# Gothenburg warm-up video



## asterope (30 March 2016)

http://www.horseandhound.co.uk/news/gothenburg-warm-video-causes-heated-debate-online-531012

There's a link to the video at the bottom of the article - really horrible riding! Not sure if I'm allowed to name rider here but I've always really really liked her, so this is especially disappointing...


----------



## lindsay1993 (30 March 2016)

Poor horse. It didn't do anything wrong, it just tripped! It must be a very tolerant horse, mine would dump anyone immediately for that awful riding! Horrible woman. :-( 

Ps. It also looks like she goes to yank the poor thing in the mouth again, just as it cuts to the slo-mo version.


----------



## Goldenstar (30 March 2016)

That's nasty he just tripped.


----------



## Booboos (30 March 2016)

The whole thing is very weird, I don't understand the rider's actions at all. If my horse had tripped like that I'd be off, checking him and seeing the vet.


----------



## dibbin (30 March 2016)

I was just about to post about this. Very uncomfortable viewing, the horse did absolutely nothing wrong and actually did a remarkable job of saving himself and his rider from a splat!

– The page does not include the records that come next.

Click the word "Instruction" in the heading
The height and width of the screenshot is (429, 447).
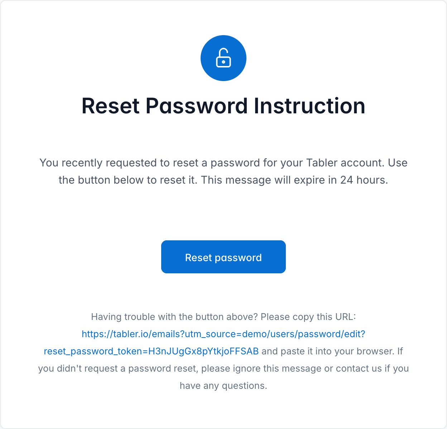(309, 106)
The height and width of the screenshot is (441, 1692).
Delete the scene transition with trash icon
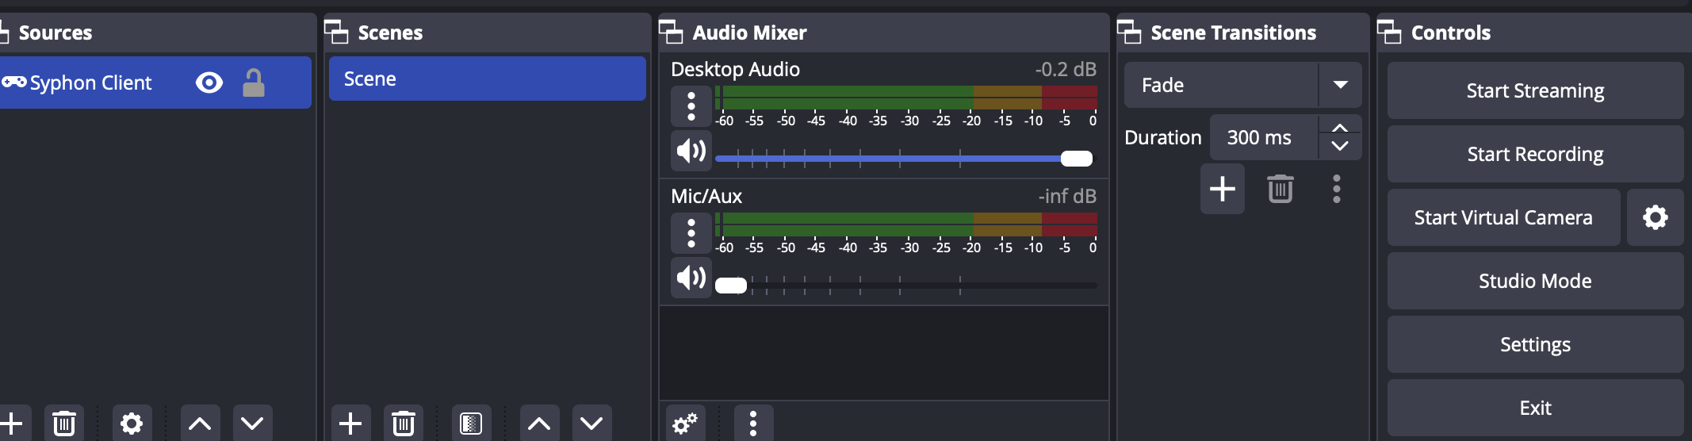coord(1280,189)
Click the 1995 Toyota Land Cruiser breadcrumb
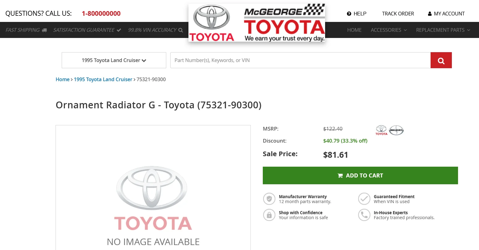Viewport: 479px width, 250px height. click(x=103, y=79)
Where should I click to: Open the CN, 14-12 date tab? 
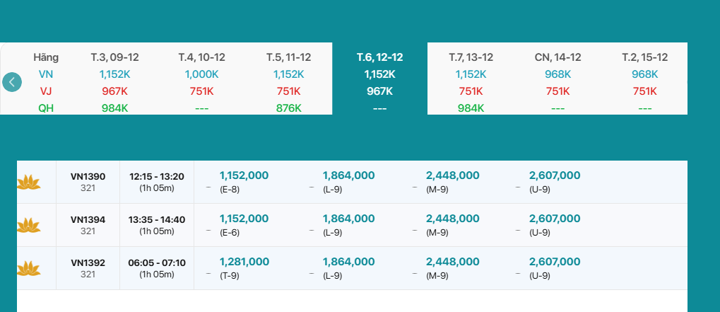click(557, 57)
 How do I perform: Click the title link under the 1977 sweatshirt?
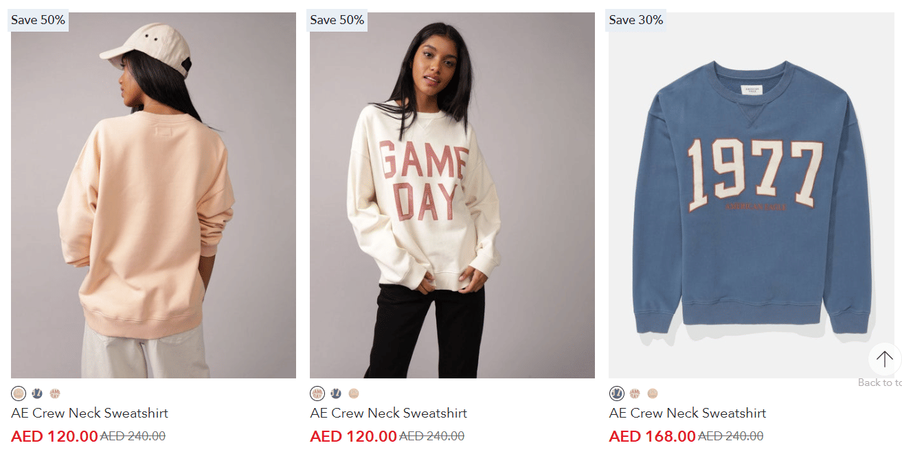coord(688,413)
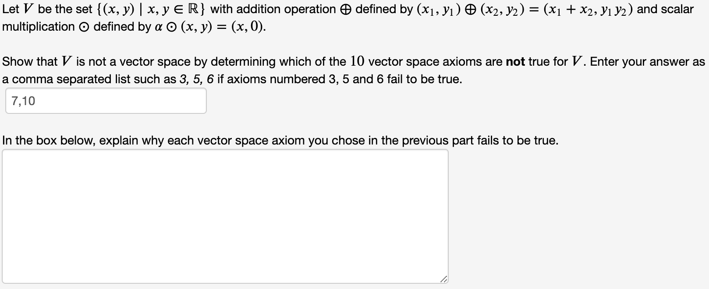709x289 pixels.
Task: Click the number 7 in the answer box
Action: 14,101
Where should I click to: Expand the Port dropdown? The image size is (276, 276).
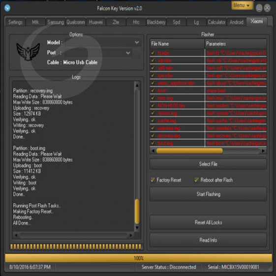128,53
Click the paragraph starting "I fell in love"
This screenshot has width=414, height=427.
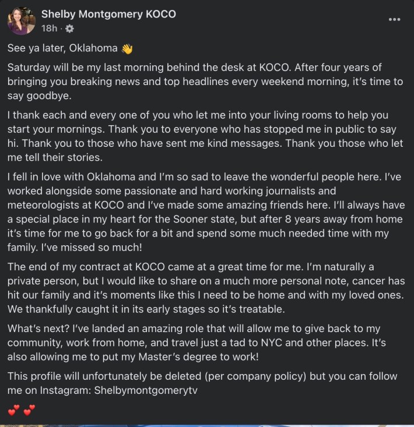206,212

ETA - I'm with Booboos, I'd have been straight off after a trip like that to get him checked over.


----------



## Shadowdancing (30 March 2016)

Horrible display of temper...
1- the horse actually did nothing wrong, just missed its footing. It was not seeking to be disobedient or evade the rider. Therefore I cannot see why any form of punishment should be administered. 
2- If for some reason I cannot see the rider decided a correction was appropriate this should be instant. The rider waited too long to react. She was probably prevented from reacting immediately by checking the horse was ok. If this is the case, then it is the oldest rule in the book that any attempt at correction must be abandoned as the horse won't understand what behaviour has upset the rider- as it is the confusion is evident when the rider chooses to boot and yank anyway!
3- Abusing the horse's mouth is surely accepted as a no go among anyone who knows horses?
4- The rider continues to boot and yank at the horse some time after the incident, demonstrating a lack of reflection and self control. So she can't even be excused as acting in the heat of the moment.


----------



## AdorableAlice (30 March 2016)

Makes one wonder what she gets up to at home.  She has been named elsewhere and appears to be a very high profile rider.


----------



## asterope (30 March 2016)

AdorableAlice said:



			Makes one wonder what she gets up to at home.  She has been named elsewhere and appears to be a very high profile rider.
		
Click to expand...

Just had a look and she's been named quite widely now and has responded - http://equnews.com/miscellaneous/fe...d-cup-incident-concerning-penelope-leprevost/


----------



## Shadowdancing (30 March 2016)

If she wanted to wake the horse up a few short sharp transitions may have been more beneficial than a sock in the mouth?


----------



## asterope (30 March 2016)

Shadowdancing said:



			If she wanted to wake the horse up a few short sharp transitions may have been more beneficial than a sock in the mouth?
		
Click to expand...

Yep, you'd think she'd know that... As AdorableAlice said, I'd hate to see how she trains at home. I'm so disappointed - I always thought she was a really good, really elegant and effective rider!


----------



## lindsay1993 (30 March 2016)

asterope said:



			Just had a look and she's been named quite widely now and has responded - http://equnews.com/miscellaneous/fe...d-cup-incident-concerning-penelope-leprevost/

Click to expand...

She wanted to 'wake him up'....... By repeatedly yanking him in the mouth, well after the incident. Horses stumble- end of! 
The rest of the article seems to focus on the fact that the horse wasn't injured and was passed by the vet. Nothing much said about the fact that it was completely horrific riding by her. 
It seems to sound as though terrible riding, verging on cruelty, is acceptable as long as the horse shows no physical injuries.  :-( :-( :-(


----------



## Shadowdancing (30 March 2016)

asterope said:



			Yep, you'd think she'd know that... As AdorableAlice said, I'd hate to see how she trains at home. I'm so disappointed - I always thought she was a really good, really elegant and effective rider!
		
Click to expand...

Agreed completely. Am very disappointed too.


----------



## rachk89 (30 March 2016)

Very bad rider. How does kicking it then tugging it's mouth get it to wake up? Very stupid girl who should be banned to make her sure she learns her lesson.


----------



## junglefairy (30 March 2016)

Pathetic riding. Does anyone know whether she was disciplined?


----------



## hackneylass2 (31 March 2016)

I'm not sure if her actions or her pathetic statement afterwards left me more sickened!  Absolutely pathetic and more like a toddler tantrum than a high level rider.


----------



## Princess16 (31 March 2016)

Despicable woman a disgrace to top level riding. 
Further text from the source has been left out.